→ **PASSAGE PROVIDED**:
Said Del. Eleanor Holmes Norton, D-D.C.: “We will not allow a brilliant public servant’s record to be mugged to cut off her consideration to be secretary of state.”
Drama queens perpetuating the ridiculous War on Women trope with hyperbolic language. If you can’t handle the criticism after being wrong, get back in the kitchen.
2. Interesting article on height differentials in men and women:
Shorter women have more children. And while being on the low end of the measuring stick benefits them on an evolutionary scale, it keeps their brothers from attaining the trait that favors their reproductive success: average height. Researchers in the UK claim to be the first to demonstrate this new explanation for why height variation exists: That one’s height depends heavily on one’s genes, and that the genetic mechanisms for determining height are similar in men and women, preventing each gender from being able to evolve independently toward their sex-specific ideals.
It is possible that homosexuality can also be explained:
The same, it has been shown, may go for attractiveness as well: A study from last year found that among siblings who were “physically and hormonally masculine,” the brothers were seen as more attractive than their sisters. It’s also been suggested that this conflict explains how homosexuality can be perpetuated in the population. The genetic factor that makes gay males very much not reproductively fit benefits their sisters, who tend to have more children than the general population.
3. A black woman conducted an experiment on Monster.com. She had worked in the insurance industry for a decade and went back to get a degree of some sort. When she finished school she applied for a lot of jobs but couldn’t get a call back. She noticed that Monster asks about race and instead of reporting that she was a black female she checked the “decline to identify” box. And then she uploaded a resume under the name Bianca White. Her callbacks soared, reportedly.
Even if systematic racism exists in the hiring process, this “experiment” doesn’t really tell us anything. “Bianca White” isn’t a white person’s name, for starters. It sounds like a stripper’s name which may be part of the reason for a spike in callbacks. What male hiring manager wouldn’t want to at least interview a woman with that name?
4. Mark Krikorian gives a good fisking to a Wall Street Journal editorial clamoring for more pandering to Hispanics.

→ **DATA SUPPLIED**:
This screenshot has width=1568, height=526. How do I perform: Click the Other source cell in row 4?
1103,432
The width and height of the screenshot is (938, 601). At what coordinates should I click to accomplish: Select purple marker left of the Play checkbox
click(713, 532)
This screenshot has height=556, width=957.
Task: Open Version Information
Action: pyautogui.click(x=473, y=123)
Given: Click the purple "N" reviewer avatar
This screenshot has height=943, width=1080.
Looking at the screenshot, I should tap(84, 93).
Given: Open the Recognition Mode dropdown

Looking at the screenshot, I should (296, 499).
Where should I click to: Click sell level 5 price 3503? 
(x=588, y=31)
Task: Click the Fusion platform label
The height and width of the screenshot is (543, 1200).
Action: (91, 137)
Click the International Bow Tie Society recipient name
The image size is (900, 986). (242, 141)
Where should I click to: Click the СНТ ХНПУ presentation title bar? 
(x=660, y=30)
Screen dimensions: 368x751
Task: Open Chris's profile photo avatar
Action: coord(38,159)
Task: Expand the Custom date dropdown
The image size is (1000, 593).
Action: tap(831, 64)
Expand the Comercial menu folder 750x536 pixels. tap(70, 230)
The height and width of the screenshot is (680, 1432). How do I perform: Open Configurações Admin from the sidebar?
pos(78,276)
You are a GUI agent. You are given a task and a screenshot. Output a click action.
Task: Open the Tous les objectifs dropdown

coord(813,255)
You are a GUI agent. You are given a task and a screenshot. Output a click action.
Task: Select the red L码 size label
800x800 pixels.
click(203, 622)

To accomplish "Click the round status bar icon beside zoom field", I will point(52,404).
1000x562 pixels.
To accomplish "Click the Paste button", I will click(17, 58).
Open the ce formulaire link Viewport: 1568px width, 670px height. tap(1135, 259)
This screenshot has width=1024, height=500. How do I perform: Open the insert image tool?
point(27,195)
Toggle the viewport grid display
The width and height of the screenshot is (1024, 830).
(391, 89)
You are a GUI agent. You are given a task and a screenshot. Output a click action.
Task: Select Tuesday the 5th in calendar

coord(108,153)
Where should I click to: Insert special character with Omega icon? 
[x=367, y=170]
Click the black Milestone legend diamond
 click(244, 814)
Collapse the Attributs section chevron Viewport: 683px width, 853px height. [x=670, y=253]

→ **PROBLEM DESCRIPTION**:
Do the following statements agree with the passage above? Answer yes or no for each and quote the exact words of the passage that decide it.
(a) The UK researchers say that the genetic mechanisms for determining height differ between men and women.
(b) The woman in the Monster.com experiment had worked in the insurance industry for a decade.
(c) She uploaded her resume under the name Bianca White.

→ **OUTPUT**:
(a) No: "the genetic mechanisms for determining height are similar in men and women"
(b) Yes: "She had worked in the insurance industry for a decade"
(c) Yes: "she uploaded a resume under the name Bianca White"